The breakdowns or destructions of the highside and lowside output transistors are prevented by passing currents due to the counter emf generated in the inductive load through these highside and lowside-freewheeling diodes. For example, the lowside-output transistor pass the current along the direction in which the current from the inductive load flows through the lowside-output transistor, when it is turned on by the lowside-driver. Afterwards, when the counter emf is generated in the inductive load, as the lowside-driver turns off the lowside-output transistor, the potential of the connecting point between the highside and lowside-output transistors rises. Then, the highside-freewheeling diode is forward biased, because the potential of the connecting point rises above the potential of the base terminal of the highside-output transistor, and the current flows in the highside-freewheeling diode. Thereafter, the highside-output transistor turns on in reverse-directional, and the return current due to the counter emf flows from the inductive load to the highside-output transistor.

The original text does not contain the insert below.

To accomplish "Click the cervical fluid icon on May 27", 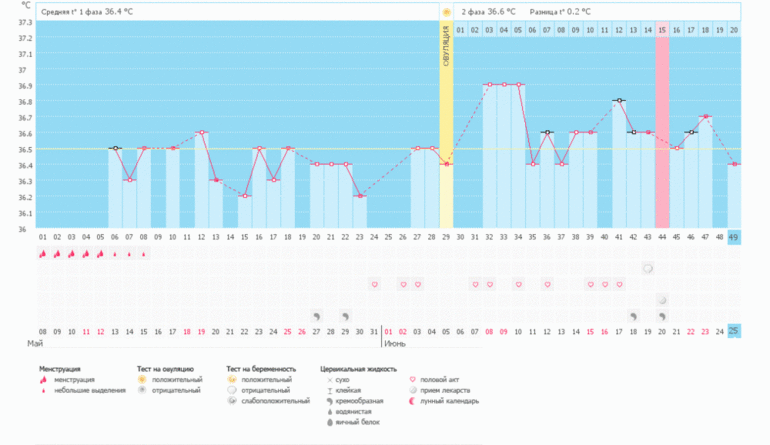I will 318,314.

However, the highside-output transistor becomes in a reverse recovery operation, while the highside-output transistor is turned on in the reverse-direction, when the lowside-output transistor turns on again. Then, the current flows from the inductive load along the direction to the lowside-output transistor again. Therefore, the charges stored in the highside-output transistor remain as they are. As this result, it is made to be a condition in which unrequired current flows in the forward direction of the highside-output transistor, i.e. from the collector to the emitter direction, though the highside-output transistor is supposed to be the off state. Namely, there is a problem that a large xe2x80x9cthrough-currentxe2x80x9d penetrating from the highside to lowside-output transistor flows in the conventional control unit for driving the power semiconductor elements having inductive load.
The purpose of the present invention is to provide a protective control unit for safely controlling the power semiconductor elements, serving as the output transistors, sufficiently pulling out the charges, which would be stored in the output transistors.
Another object of the present invention is to provide the protective control unit having lower power dissipation, and the miniaturization of the device size is easy.
Still another object of the present invention is to provide the protective control unit, in which the destruction or the breakdown of the output transistors due to the through-current penetrating from the highside to lowside output transistors is effectively prevented.
Still another object of the present invention is to provide the protective control unit, in which the turn-off time of the output transistors are shortened.
In view of above objects, a first feature of the present invention pertains to a protective control unit for controlling a highside-output transistor and a lowside-output transistor connected in series. The highside-output transistor has a first main electrode region connected to a power supply, a second main electrode region and a first control electrode. The lowside-output transistor has a third main electrode region connected to the second main electrode region, a fourth electrode region connected to ground and a second control electrode. And an inductive load is connected to a connecting point between the second and the third electrode regions. Namely, the protective control unit according to the first feature of the present invention inheres in a highside-drive circuit. The highside-drive circuit pulls out charges stored in the highside-output transistor, through the first control electrode, during the periods when the highside-output transistor is in the end of reverse conducting state and reverse recovery state.
A second feature of the present invention pertains to a protective control unit for controlling the highside-output transistor and the lowside-output transistor connected in series. That is, the second feature of the present invention lies in a charge removing means for pulling out charges stored in the highside-output transistor, through the first control electrode, during the periods when the highside-output transistor is in the end of reverse conducting state and reverse recovery state.